> Passage given:
--------------------

Sequence Number Generation With Zookeeper

2010-08-05 Thread Jonathan Holloway
Hi all,

I'm looking at using Zookeeper for distributed sequence number generation.
 What's the best way to do this currently?  Is there a particular recipe
available for this?

My so far involve:
a) Creating a node with PERSISTENT_SEQUENTIAL then deleting it - this gives
me the monotonically increasing number, but the sequence number isn't
contiguous
b) Storing the sequence number in the data portion of a persistent node -
then updating this (using the version number - aka optimistic locking).  The
problem with this is that under high load I'm assuming there'll be a lot of
contention and hence failures with regards to updates.

What are your thoughts on the above?

Many thanks,
Jon.


Re: Sequence Number Generation With Zookeeper

2010-08-05 Thread Jonathan Holloway
Hi Ted,

Thanks for the comments.

I might have overlooked something here, but is it also possible to do the
following:

1. Create a PERSISTENT node
2. Have multiple clients set the data on the node, e.g.  Stat stat =
zookeeper.setData(SEQUENCE, ArrayUtils.EMPTY_BYTE_ARRAY, -1);
3. Use the version number from stat.getVersion() as the sequence (obviously
I'm limited to Integer.MAX_VALUE)

--------------------

> Required task 1: In the Zookeeper thread, what drawback is given for creating a PERSISTENT_SEQUENTIAL node and then deleting it?
> Required task 2: From the Zookeeper thread, copy the words starting with "What's the best" and going on through "regards to updates.".

> Material provided:
--------------------

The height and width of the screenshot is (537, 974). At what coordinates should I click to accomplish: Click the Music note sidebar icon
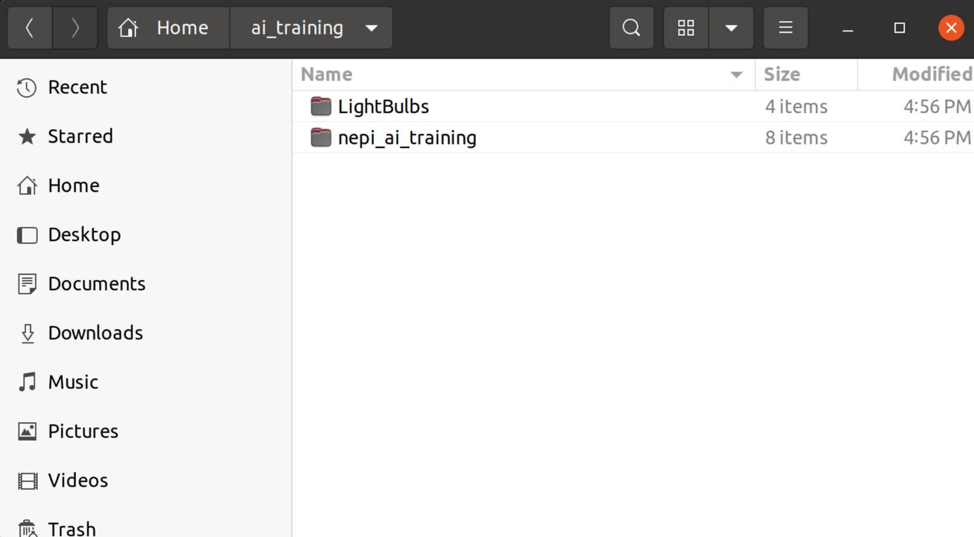tap(27, 382)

--------------------

> Exercise solution 1: The sequence number isn't contiguous.

> Exercise solution 2:
What's the best way to do this currently?  Is there a particular recipe
available for this?

My so far involve:
a) Creating a node with PERSISTENT_SEQUENTIAL then deleting it - this gives
me the monotonically increasing number, but the sequence number isn't
contiguous
b) Storing the sequence number in the data portion of a persistent node -
then updating this (using the version number - aka optimistic locking).  The
problem with this is that under high load I'm assuming there'll be a lot of
contention and hence failures with regards to updates.